[WHAT YOU NEED TO DO]: From the records below, extract only the lines running from the line with "Rendelés lemondásának bejelentése (161, 2236)" to the line with "[Nike] (263, 1931)", both lines included, reproducing them exactly.

[SUPPLIED INFORMATION]:
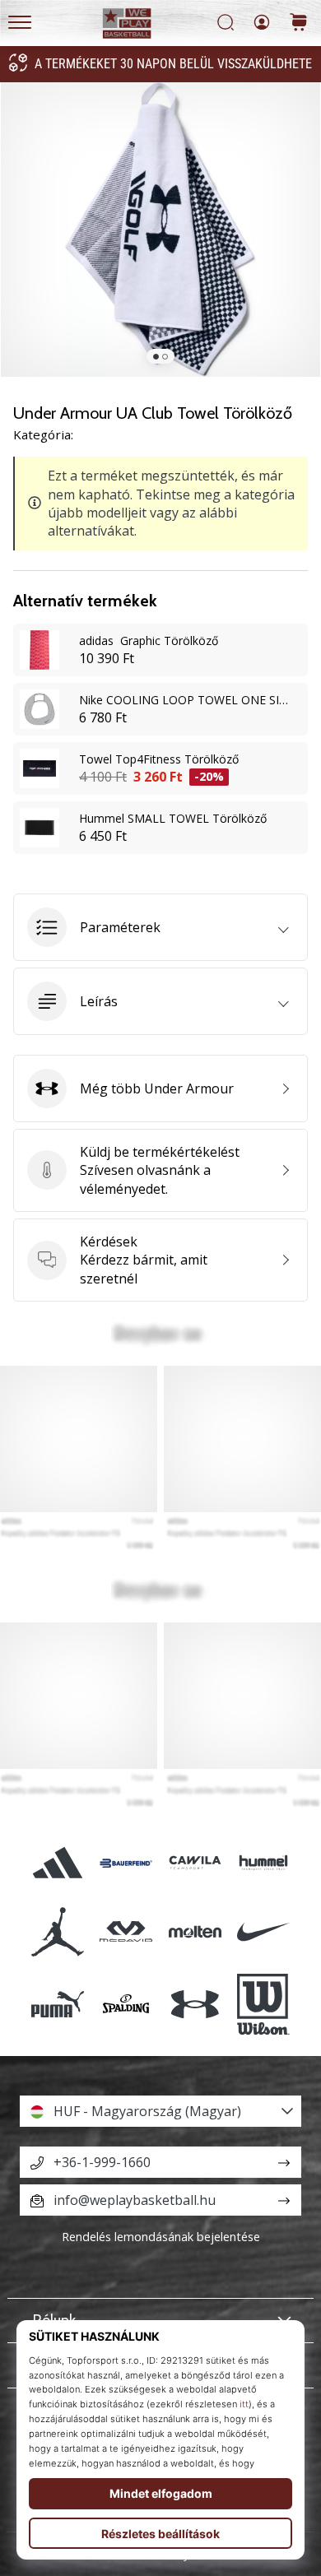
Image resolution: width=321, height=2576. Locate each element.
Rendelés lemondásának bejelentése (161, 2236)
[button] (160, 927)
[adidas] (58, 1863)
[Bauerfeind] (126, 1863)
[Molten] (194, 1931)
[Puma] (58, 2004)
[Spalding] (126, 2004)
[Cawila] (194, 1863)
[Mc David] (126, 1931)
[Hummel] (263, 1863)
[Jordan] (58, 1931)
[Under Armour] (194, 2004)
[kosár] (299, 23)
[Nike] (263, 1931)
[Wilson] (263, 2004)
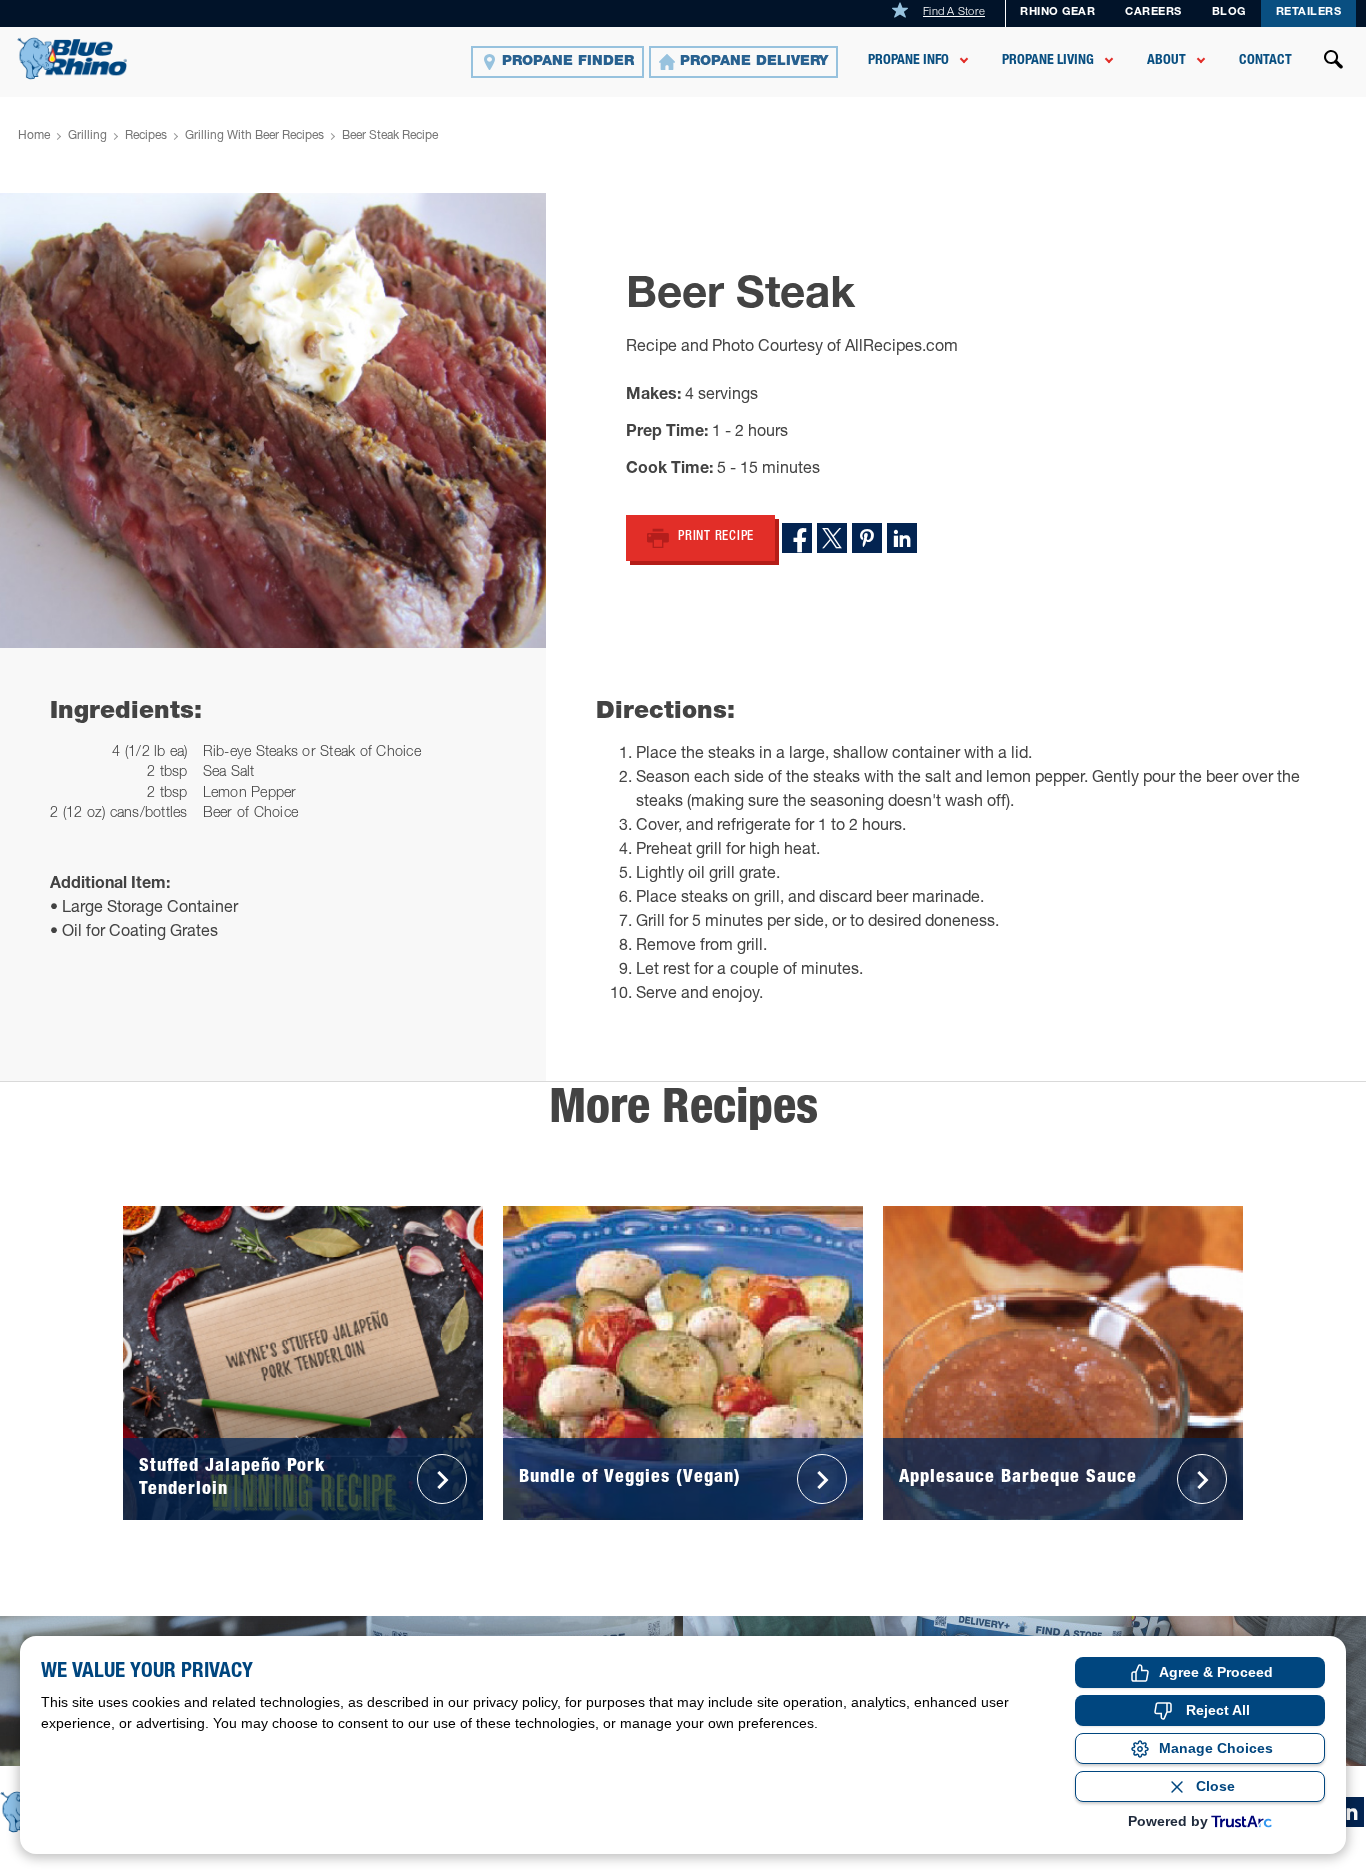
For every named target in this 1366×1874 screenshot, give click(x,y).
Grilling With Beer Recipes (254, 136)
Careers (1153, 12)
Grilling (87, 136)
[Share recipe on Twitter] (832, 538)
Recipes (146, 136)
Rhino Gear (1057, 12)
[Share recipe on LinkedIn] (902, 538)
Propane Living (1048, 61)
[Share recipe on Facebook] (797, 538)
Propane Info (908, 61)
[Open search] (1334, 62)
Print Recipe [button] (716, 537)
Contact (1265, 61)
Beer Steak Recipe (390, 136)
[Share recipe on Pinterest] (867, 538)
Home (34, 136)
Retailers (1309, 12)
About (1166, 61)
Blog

[ANSWER TO THE EXERCISE]:
Rendelés lemondásának bejelentése (161, 2236)
[button] (160, 927)
[adidas] (58, 1863)
[Bauerfeind] (126, 1863)
[Molten] (194, 1931)
[Puma] (58, 2004)
[Spalding] (126, 2004)
[Cawila] (194, 1863)
[Mc David] (126, 1931)
[Hummel] (263, 1863)
[Jordan] (58, 1931)
[Under Armour] (194, 2004)
[kosár] (299, 23)
[Nike] (263, 1931)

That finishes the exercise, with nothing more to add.